8 ans après avoir dit cela, Hayek est décédé. Il n'a pas vu Internet. Il n'a pas vu le mouvement cyberpunk cryptographique. Il n'a pas vu la crise financière de 2008. Il n'a pas vu le livre blanc de Satoshi Nakamoto.
Mais la logique qu'il a décrite correspond presque parfaitement au parcours de la naissance du Bitcoin.
Monopole gouvernemental sur l'émission de monnaie → Inflation inévitable → Besoin d'une alternative dans la société civile → Cette alternative doit être décentralisée au point que le gouvernement ne puisse pas l'arrêter.
Hayek a écrit en 1976 "La dénationalisation de la monnaie", dont le principe central est de permettre à des acteurs privés d'émettre des monnaies concurrentes. La Banque centrale européenne a ensuite reconnu directement : l'idée de décentralisation du Bitcoin trouve ses racines dans la théorie de Hayek.
Mais il y a une différence clé.
Hayek imaginait une "monnaie privée concurrente" — plusieurs banques émettant différentes monnaies, laissant le marché choisir la meilleure. Bitcoin a emprunté une voie totalement différente : ce n'est pas une "meilleure banque", mais "pas besoin de banque".
L'un est une amélioration. L'autre est une révolution.

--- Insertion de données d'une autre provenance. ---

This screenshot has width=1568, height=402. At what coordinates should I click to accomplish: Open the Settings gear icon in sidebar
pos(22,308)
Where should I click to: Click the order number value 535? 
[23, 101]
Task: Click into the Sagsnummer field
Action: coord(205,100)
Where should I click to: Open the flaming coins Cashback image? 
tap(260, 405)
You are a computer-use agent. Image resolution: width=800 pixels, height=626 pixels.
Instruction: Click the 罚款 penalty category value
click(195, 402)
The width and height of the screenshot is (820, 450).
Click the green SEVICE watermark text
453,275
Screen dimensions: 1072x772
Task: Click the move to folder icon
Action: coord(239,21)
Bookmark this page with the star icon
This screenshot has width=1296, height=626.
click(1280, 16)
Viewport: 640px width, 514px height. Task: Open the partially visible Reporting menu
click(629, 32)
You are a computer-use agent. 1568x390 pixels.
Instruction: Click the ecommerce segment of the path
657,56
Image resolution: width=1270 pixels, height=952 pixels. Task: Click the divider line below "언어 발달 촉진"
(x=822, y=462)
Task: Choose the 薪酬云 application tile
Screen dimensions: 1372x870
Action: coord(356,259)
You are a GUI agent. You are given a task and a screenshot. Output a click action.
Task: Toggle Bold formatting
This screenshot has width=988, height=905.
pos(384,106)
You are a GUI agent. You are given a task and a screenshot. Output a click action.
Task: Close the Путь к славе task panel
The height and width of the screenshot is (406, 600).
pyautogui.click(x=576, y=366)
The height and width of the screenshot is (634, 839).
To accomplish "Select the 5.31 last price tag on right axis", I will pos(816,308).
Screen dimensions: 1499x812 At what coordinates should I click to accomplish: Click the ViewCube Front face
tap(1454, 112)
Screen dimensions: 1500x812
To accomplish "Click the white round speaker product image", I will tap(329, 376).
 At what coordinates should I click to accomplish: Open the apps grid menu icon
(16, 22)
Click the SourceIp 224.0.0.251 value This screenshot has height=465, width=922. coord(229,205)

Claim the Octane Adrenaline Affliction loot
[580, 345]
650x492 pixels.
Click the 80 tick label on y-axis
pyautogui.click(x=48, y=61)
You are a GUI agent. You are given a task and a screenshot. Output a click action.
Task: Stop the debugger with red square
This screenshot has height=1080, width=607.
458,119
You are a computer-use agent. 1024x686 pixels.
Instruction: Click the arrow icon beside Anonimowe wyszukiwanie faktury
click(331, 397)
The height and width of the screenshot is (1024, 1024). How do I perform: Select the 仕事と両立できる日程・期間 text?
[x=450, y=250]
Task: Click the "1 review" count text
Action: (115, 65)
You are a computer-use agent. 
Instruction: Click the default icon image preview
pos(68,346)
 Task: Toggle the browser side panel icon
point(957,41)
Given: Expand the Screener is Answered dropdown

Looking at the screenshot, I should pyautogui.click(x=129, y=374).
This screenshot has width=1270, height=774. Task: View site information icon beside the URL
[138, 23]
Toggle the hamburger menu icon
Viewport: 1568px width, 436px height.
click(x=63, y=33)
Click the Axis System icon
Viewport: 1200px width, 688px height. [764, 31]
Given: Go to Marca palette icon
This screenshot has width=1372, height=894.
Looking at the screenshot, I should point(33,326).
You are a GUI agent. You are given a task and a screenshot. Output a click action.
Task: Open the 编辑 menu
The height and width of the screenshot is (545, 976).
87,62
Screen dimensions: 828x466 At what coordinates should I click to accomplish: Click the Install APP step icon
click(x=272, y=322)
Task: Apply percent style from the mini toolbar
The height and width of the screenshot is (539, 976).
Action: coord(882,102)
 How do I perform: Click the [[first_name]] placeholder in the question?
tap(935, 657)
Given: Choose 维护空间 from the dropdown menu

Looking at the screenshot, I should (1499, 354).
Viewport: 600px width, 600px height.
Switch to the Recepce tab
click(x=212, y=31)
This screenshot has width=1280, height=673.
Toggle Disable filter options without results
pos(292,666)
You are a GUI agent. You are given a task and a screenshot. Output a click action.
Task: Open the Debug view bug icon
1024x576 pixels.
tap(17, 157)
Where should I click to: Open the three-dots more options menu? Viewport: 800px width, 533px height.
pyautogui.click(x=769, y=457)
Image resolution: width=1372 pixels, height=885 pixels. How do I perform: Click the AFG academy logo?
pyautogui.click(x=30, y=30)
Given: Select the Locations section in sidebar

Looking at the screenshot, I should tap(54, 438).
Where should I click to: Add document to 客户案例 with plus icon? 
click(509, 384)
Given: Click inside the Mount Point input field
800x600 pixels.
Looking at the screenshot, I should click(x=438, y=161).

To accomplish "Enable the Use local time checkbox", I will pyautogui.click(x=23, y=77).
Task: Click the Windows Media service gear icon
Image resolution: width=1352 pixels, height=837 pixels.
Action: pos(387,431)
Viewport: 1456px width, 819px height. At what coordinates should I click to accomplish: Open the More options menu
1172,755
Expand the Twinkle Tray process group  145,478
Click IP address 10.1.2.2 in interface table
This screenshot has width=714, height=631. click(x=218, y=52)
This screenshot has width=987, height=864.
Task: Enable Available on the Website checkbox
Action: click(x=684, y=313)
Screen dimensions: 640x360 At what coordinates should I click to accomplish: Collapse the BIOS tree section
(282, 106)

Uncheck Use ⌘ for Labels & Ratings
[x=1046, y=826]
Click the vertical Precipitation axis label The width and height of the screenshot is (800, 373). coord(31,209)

Hayek ne serait probablement pas 100% d'accord avec Bitcoin — après tout, il était économiste de l'École autrichienne, pas un anarchiste. Mais il comprendrait pourquoi le BTC a survécu jusqu'à aujourd'hui.
Parce qu'il a raison : une bonne monnaie ne peut pas dépendre de la charité du gouvernement. Elle ne peut que pousser sa racine dans les fissures.
Le BTC est aujourd'hui à 65 600 $, en baisse de 24,6 % cette année. L'indice de peur du marché est à 13.
Mais certaines choses ne se mesurent pas avec le prix. La "chose impossible à arrêter" dont parlait Hayek est déjà là.